Available records ->
○ ○ ○

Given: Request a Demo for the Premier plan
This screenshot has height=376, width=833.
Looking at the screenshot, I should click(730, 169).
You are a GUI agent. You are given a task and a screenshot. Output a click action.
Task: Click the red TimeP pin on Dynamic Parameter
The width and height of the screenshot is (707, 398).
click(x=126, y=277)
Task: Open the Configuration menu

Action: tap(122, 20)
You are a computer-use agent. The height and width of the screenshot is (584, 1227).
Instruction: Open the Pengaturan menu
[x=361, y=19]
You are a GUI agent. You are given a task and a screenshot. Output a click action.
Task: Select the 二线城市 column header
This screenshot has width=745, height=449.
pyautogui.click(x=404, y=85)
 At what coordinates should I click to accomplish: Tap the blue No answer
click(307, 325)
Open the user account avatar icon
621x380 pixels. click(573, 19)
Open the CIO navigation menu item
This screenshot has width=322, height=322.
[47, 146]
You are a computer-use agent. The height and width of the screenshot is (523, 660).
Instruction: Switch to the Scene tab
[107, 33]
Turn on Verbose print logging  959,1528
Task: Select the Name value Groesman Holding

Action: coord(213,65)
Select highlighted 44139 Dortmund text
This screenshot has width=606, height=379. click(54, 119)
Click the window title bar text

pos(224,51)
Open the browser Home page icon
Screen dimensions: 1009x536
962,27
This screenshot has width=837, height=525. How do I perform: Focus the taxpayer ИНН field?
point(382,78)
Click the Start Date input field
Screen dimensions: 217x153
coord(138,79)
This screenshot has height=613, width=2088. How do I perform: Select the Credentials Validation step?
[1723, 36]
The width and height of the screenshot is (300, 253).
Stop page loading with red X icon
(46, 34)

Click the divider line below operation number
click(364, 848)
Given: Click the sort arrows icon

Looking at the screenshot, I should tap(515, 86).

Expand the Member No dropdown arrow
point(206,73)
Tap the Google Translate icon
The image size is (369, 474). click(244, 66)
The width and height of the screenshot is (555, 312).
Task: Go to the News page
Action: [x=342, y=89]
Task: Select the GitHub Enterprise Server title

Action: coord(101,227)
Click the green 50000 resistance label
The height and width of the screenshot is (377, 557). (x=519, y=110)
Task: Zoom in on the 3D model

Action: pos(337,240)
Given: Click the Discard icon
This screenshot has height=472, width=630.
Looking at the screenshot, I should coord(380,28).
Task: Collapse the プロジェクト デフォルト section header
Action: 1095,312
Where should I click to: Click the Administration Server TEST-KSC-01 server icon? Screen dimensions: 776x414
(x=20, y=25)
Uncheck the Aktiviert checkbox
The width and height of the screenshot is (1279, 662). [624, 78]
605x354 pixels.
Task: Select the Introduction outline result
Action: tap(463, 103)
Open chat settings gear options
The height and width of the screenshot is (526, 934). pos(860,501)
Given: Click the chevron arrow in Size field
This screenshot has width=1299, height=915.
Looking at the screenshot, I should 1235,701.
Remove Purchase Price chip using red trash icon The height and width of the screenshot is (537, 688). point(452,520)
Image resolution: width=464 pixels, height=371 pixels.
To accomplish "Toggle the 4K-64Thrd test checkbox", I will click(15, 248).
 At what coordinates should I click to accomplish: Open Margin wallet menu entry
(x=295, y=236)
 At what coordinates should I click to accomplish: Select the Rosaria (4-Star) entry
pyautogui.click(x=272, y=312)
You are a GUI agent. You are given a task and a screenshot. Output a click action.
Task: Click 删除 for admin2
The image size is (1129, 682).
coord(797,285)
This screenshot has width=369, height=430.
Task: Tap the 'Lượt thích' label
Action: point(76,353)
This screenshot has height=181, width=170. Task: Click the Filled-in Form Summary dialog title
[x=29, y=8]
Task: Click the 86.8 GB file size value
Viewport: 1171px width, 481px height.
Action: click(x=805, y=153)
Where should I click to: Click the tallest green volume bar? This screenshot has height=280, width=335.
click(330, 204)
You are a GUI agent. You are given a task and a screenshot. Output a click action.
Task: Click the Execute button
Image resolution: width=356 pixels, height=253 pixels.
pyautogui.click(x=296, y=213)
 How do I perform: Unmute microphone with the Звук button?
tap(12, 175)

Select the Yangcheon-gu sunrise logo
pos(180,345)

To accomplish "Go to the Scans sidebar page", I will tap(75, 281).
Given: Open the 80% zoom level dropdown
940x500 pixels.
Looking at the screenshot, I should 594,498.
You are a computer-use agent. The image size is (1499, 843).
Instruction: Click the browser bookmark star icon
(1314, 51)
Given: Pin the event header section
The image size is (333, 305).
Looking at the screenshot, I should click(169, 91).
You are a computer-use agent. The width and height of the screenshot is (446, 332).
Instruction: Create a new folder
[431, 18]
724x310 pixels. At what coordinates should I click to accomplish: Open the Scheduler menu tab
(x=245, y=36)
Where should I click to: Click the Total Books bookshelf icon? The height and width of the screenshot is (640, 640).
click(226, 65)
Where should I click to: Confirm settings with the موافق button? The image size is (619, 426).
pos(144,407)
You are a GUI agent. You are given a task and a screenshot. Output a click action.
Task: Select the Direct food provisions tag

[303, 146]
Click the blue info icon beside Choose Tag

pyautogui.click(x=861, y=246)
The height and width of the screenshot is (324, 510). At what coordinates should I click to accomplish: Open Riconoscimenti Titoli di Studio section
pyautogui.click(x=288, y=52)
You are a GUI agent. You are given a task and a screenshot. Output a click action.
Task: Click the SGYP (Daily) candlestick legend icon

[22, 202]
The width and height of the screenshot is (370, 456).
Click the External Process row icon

○ ○ ○

How to complete this task -> The whole listing should be transcribed word for word.

Exercise answer ->
Given: Request a Demo for the Premier plan
This screenshot has height=376, width=833.
Looking at the screenshot, I should click(730, 169).
You are a GUI agent. You are given a task and a screenshot. Output a click action.
Task: Click the red TimeP pin on Dynamic Parameter
The width and height of the screenshot is (707, 398).
click(x=126, y=277)
Task: Open the Configuration menu

Action: tap(122, 20)
You are a computer-use agent. The height and width of the screenshot is (584, 1227).
Instruction: Open the Pengaturan menu
[x=361, y=19]
You are a GUI agent. You are given a task and a screenshot. Output a click action.
Task: Select the 二线城市 column header
This screenshot has width=745, height=449.
pyautogui.click(x=404, y=85)
 At what coordinates should I click to accomplish: Tap the blue No answer
click(307, 325)
Open the user account avatar icon
621x380 pixels. click(573, 19)
Open the CIO navigation menu item
This screenshot has width=322, height=322.
[47, 146]
You are a computer-use agent. The height and width of the screenshot is (523, 660).
Instruction: Switch to the Scene tab
[107, 33]
Turn on Verbose print logging  959,1528
Task: Select the Name value Groesman Holding

Action: coord(213,65)
Select highlighted 44139 Dortmund text
This screenshot has width=606, height=379. click(54, 119)
Click the window title bar text

pos(224,51)
Open the browser Home page icon
Screen dimensions: 1009x536
962,27
This screenshot has width=837, height=525. How do I perform: Focus the taxpayer ИНН field?
point(382,78)
Click the Start Date input field
Screen dimensions: 217x153
coord(138,79)
This screenshot has height=613, width=2088. How do I perform: Select the Credentials Validation step?
[1723, 36]
The width and height of the screenshot is (300, 253).
Stop page loading with red X icon
(46, 34)

Click the divider line below operation number
click(364, 848)
Given: Click the sort arrows icon

Looking at the screenshot, I should tap(515, 86).

Expand the Member No dropdown arrow
point(206,73)
Tap the Google Translate icon
The image size is (369, 474). click(244, 66)
The width and height of the screenshot is (555, 312).
Task: Go to the News page
Action: [x=342, y=89]
Task: Select the GitHub Enterprise Server title

Action: coord(101,227)
Click the green 50000 resistance label
The height and width of the screenshot is (377, 557). (x=519, y=110)
Task: Zoom in on the 3D model

Action: pos(337,240)
Given: Click the Discard icon
This screenshot has height=472, width=630.
Looking at the screenshot, I should coord(380,28).
Task: Collapse the プロジェクト デフォルト section header
Action: 1095,312
Where should I click to: Click the Administration Server TEST-KSC-01 server icon? Screen dimensions: 776x414
(x=20, y=25)
Uncheck the Aktiviert checkbox
The width and height of the screenshot is (1279, 662). [624, 78]
605x354 pixels.
Task: Select the Introduction outline result
Action: tap(463, 103)
Open chat settings gear options
The height and width of the screenshot is (526, 934). pos(860,501)
Given: Click the chevron arrow in Size field
This screenshot has width=1299, height=915.
Looking at the screenshot, I should 1235,701.
Remove Purchase Price chip using red trash icon The height and width of the screenshot is (537, 688). point(452,520)
Image resolution: width=464 pixels, height=371 pixels.
To accomplish "Toggle the 4K-64Thrd test checkbox", I will click(15, 248).
 At what coordinates should I click to accomplish: Open Margin wallet menu entry
(x=295, y=236)
 At what coordinates should I click to accomplish: Select the Rosaria (4-Star) entry
pyautogui.click(x=272, y=312)
You are a GUI agent. You are given a task and a screenshot. Output a click action.
Task: Click 删除 for admin2
The image size is (1129, 682).
coord(797,285)
This screenshot has width=369, height=430.
Task: Tap the 'Lượt thích' label
Action: point(76,353)
This screenshot has height=181, width=170. Task: Click the Filled-in Form Summary dialog title
[x=29, y=8]
Task: Click the 86.8 GB file size value
Viewport: 1171px width, 481px height.
Action: click(x=805, y=153)
Where should I click to: Click the tallest green volume bar? This screenshot has height=280, width=335.
click(330, 204)
You are a GUI agent. You are given a task and a screenshot. Output a click action.
Task: Click the Execute button
Image resolution: width=356 pixels, height=253 pixels.
pyautogui.click(x=296, y=213)
 How do I perform: Unmute microphone with the Звук button?
tap(12, 175)

Select the Yangcheon-gu sunrise logo
pos(180,345)

To accomplish "Go to the Scans sidebar page", I will tap(75, 281).
Given: Open the 80% zoom level dropdown
940x500 pixels.
Looking at the screenshot, I should 594,498.
You are a computer-use agent. The image size is (1499, 843).
Instruction: Click the browser bookmark star icon
(1314, 51)
Given: Pin the event header section
The image size is (333, 305).
Looking at the screenshot, I should click(169, 91).
You are a computer-use agent. The width and height of the screenshot is (446, 332).
Instruction: Create a new folder
[431, 18]
724x310 pixels. At what coordinates should I click to accomplish: Open the Scheduler menu tab
(x=245, y=36)
Where should I click to: Click the Total Books bookshelf icon? The height and width of the screenshot is (640, 640).
click(226, 65)
Where should I click to: Confirm settings with the موافق button? The image size is (619, 426).
pos(144,407)
You are a GUI agent. You are given a task and a screenshot. Output a click action.
Task: Select the Direct food provisions tag

[303, 146]
Click the blue info icon beside Choose Tag

pyautogui.click(x=861, y=246)
The height and width of the screenshot is (324, 510). At what coordinates should I click to accomplish: Open Riconoscimenti Titoli di Studio section
pyautogui.click(x=288, y=52)
You are a GUI agent. You are given a task and a screenshot. Output a click action.
Task: Click the SGYP (Daily) candlestick legend icon

[22, 202]
The width and height of the screenshot is (370, 456).
Click the External Process row icon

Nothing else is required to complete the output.